I keep staring at this and I did it right given all the R examples for the function I can find, that is just what it calls the y-axis. Though it just visually feels wrong. Below is the output by lag value and if you run a basic cor for the two variables it says 0.9925. I also provided a scatterplot.

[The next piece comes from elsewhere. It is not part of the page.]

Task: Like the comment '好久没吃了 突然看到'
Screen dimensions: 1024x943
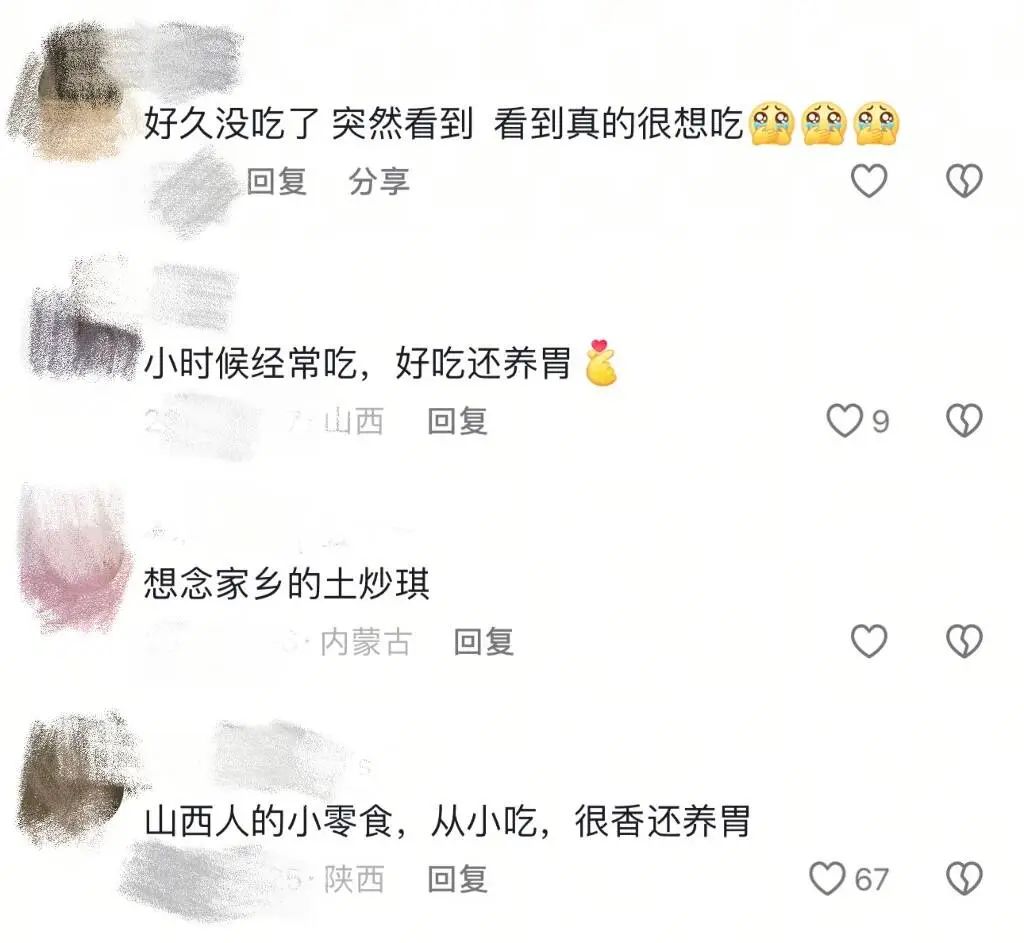Action: click(x=869, y=180)
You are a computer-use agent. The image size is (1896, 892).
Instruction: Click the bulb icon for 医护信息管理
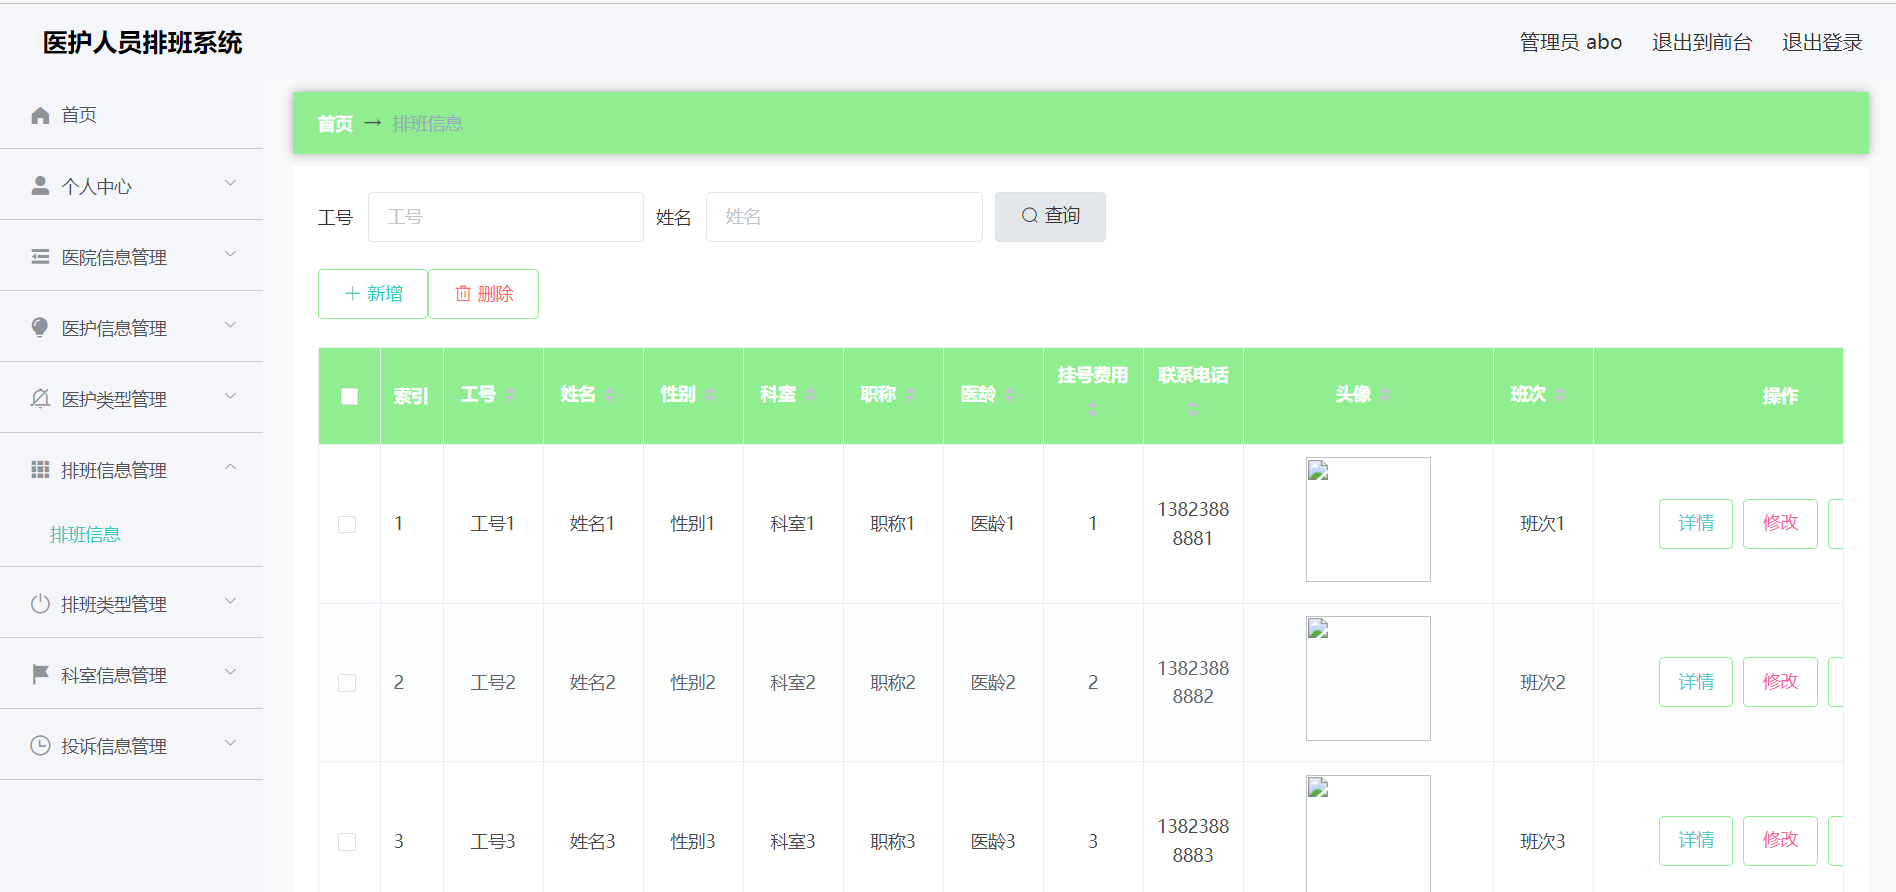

Autocorrelations of series ‘X’, by lag

-14 -13 -12 -11 -10 -9 -8 -7 -6 -5 -4 -3 -2
0.130 0.168 0.207 0.249 0.292 0.343 0.397 0.460 0.520 0.580 0.648 0.729 0.813
-1 0 1 2 3 4 5 6 7 8 9 10 11
0.900 0.993 0.918 0.847 0.780 0.712 0.644 0.584 0.526 0.471 0.415 0.359 0.298
12 13 14
0.246 0.194 0.148

@Miner any thoughts. From looking at the above plot in the prior post, I just wanted to be able to say they were related series lagged by ~ 20 days (which makes physiological sense given the phenomenon).

#### Attachments

• 19.6 KB Views: 1

#### Miner

##### TS Contributor
I don't think there is any question that they are related time series. However, I cannot find any evidence of a lag between them. The cross correlation function peaks at lag 0, so they appear to be in sync with each other.

#### noetsi

##### Fortran must die
That appears to be the aurocorrelation function (ACF), which is done with a single time series. Try the cross correlation function (CCF), which is done between two time series.
At least in the treatments I have seen of this in ARIMA to do CCF for two time series you have to first pre-whiten both including differencing.